Neither do psykers in the fluff. If you possess the ability to use psychic powers, you are under threat of daemonic possession every minute of every hour of every day. This is why the Black Ships of the Inquisition ferry your butt to Terra to see if you are good enough to be anything more than a bon-bon for the God-Emperor. Even after their Sanctioning, a psyker must remain ever-vigilant. The wrong thought, the wrong idle daydream, the merest moment of laxity, can spell disaster for entire worlds.
Ofc it's destructive to a tactical game. The game is supposed to be determined by players, not by random tables players can do nothing about. It's still a tabletop game, a sandbox so to speak. There are a ton of random battlefield effects (mysterious terrain, mysterious objectives) in 6th ed, and guess what? Almost nobody uses them! People hate this sort of enforced stuff. Players want to struggle against each other, not against randomized game mechanics.
That's because the meta of Warhammer has become Mathhammer. Players don't want to step outside the comfort zone of what their net-lists tell them they can likely win against (down to actual percentile numbers). Players don't want to "struggle" against anything. They want to have a few "close calls" with inconsequential units at inconsequential objectives, while knowing that, so long as the dice hold, their list provides them a 77.89% chance of victory against the list their opponent brought.
Guess what? The Warp isn't a comfort zone. It is intended to bring the most uncomfortable of Discomfort Zones and insert it, right firmly and with tentacles fully wrapped, into places that objects of non-euclidean geometries should not be inserted.

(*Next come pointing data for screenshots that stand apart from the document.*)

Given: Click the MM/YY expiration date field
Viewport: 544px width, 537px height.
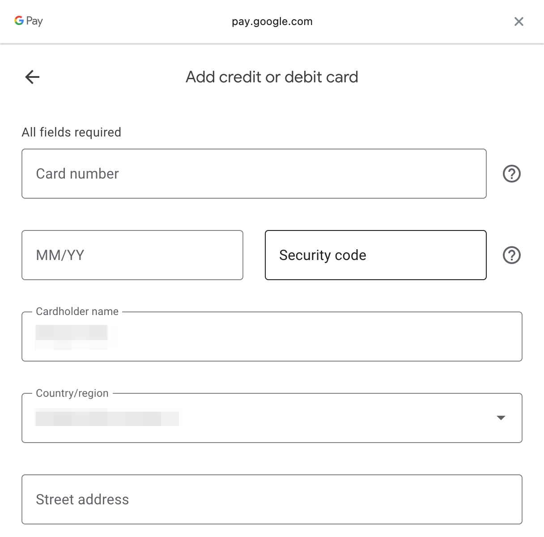Looking at the screenshot, I should (132, 255).
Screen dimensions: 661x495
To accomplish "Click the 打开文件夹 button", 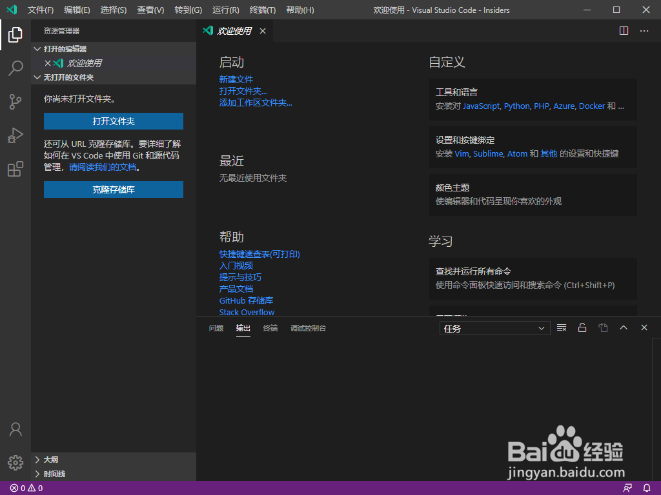I will pyautogui.click(x=113, y=121).
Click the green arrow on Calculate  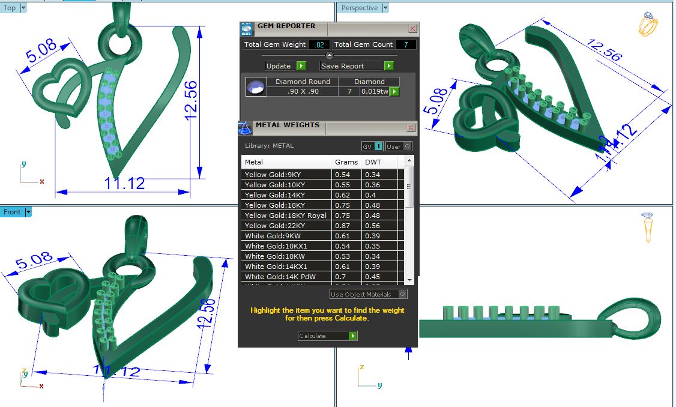point(353,336)

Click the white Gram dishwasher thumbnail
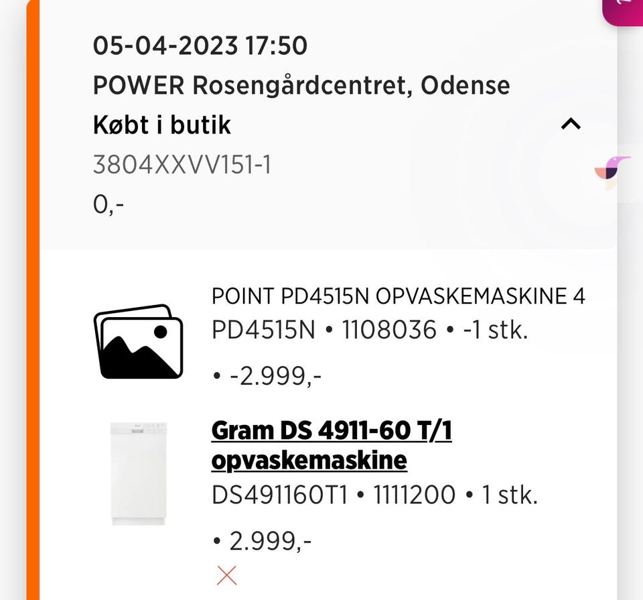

This is The Warp. This is Chaos. This is the Greatest Threat to all Mortal Life in the Universe. Forget the Exterminatus of the IoM. Forget the aging Robo-Mummies rising out of their Tombs. Forget these H.R. Geiger-wannabe Bugs from Deep Space. Forget the Tau, the Hrud, the Demi-Urg, the Eldar and their Cousins. Forget anything that has something we might recognize as something approaching a culture and a civilization, aboard vessels plying the void or on worlds huddled around distant stars. Forget anything that has a definable biology, a predictable biomorphic form, and something approaching social order. This is CHAOS, the anathema to the fundamental laws of physics that hold material reality together. Everything that you were ever taught to believe was possible no longer applies when Chaos arrives. Stone runs like wax, inanimate objects gain malevolent sentience and murderous intent, the very ground you walk on may suddenly open a fanged maw with a venomous serpent for a tongue and swallow a tank whole. That guy over there swallows his shotgun, and his still-twitching corpse sprouts barbed tentacles from the gushing neck-stump and rends three other people limb from screaming limb.
Gak like this is *why* the Grey Knights exist. If regular dudes and dudettes could handle a full-scale Daemonic Incursion, the GK would not need to exist. A single roll causes a Psyker's head to explode and some taloned thing to crawl its way out his chest-cavity? That's why the Grey Knights send lots and lots of them. One guy's head exploding (for the Emperor) does not cause the rest of them to run screaming for the hills.
Even Necrons fear Daemons, as much as a Necron can be said to fear anything, for all of their hyper-phasic dimension-shifting sciences have aided them, these pocket-dimensions are simply new flavors of reality to be twisted and corrupted by the Things From Beyond.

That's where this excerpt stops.